I swallowed hard and rubbed a hand over the back of my neck, the motion tight and automatic, like I was trying to work something loose that had been stuck for years.

My voice came out rough. “She looked at me like I’d slapped her.

When her kid called her mommy, and I just—” I broke off, jaw clenched so tight it ached.

“I didn’t say anything. I just… stood there. ”

The image of her face in that moment—tight, controlled, like she’d been bracing for the blow the whole time—it wouldn’t leave me. She’d turned away like she’d already accepted the outcome, and I hadn’t done a damn thing to stop it .

I sank down onto the bench beside the turnout gear, elbows on my knees. “We already slept together,” I said quietly. “Rule’s already broken. Guess the only thing left is how I handle it now.”

And I had no idea what the hell that meant. But it felt like the first honest question I’d asked myself in a long time.

Rivera nodded once, the kind of gesture that meant he wasn’t going to push, but he was still waiting for me to step up. “So what’re you gonna do?”

I let the question settle, rolling it around in my head like a loose bolt that wouldn’t tighten.

Then I stood, stretching out my shoulders like I could shake the tension off with movement.

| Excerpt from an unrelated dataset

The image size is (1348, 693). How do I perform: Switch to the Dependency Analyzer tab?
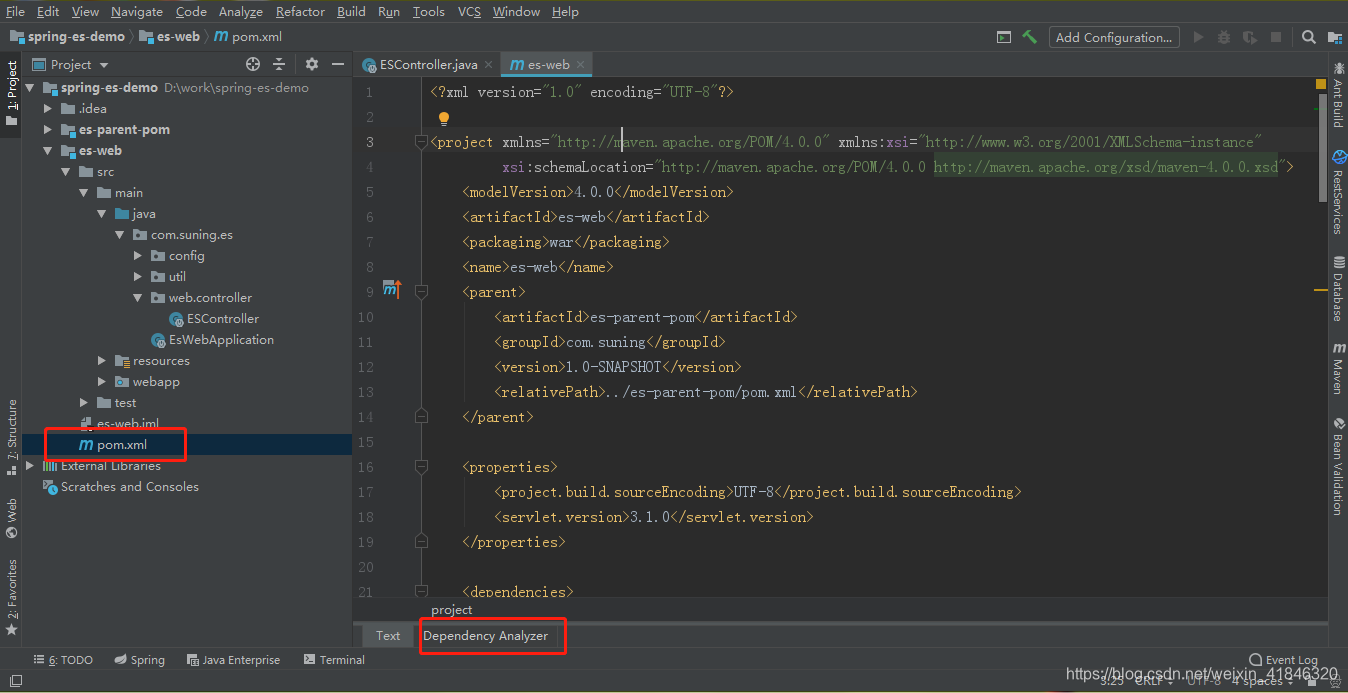point(485,636)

“I’m gonna talk to her,” I said finally.

“Apologize. I don’t know what else I can offer, but she deserves that much. ”

Rivera gave me a slow, satisfied look. “Good start. Maybe don’t lead with the whole ‘wiring’ speech.”

A breath of laughter escaped me—gritty, dry, but real. “Yeah,” I muttered, managing the barest ghost of a grin. “Noted.”

It wasn’t a plan. Not really. But it was a step. And for the first time since I saw Lucy’s face fall, it felt like forward was still an option.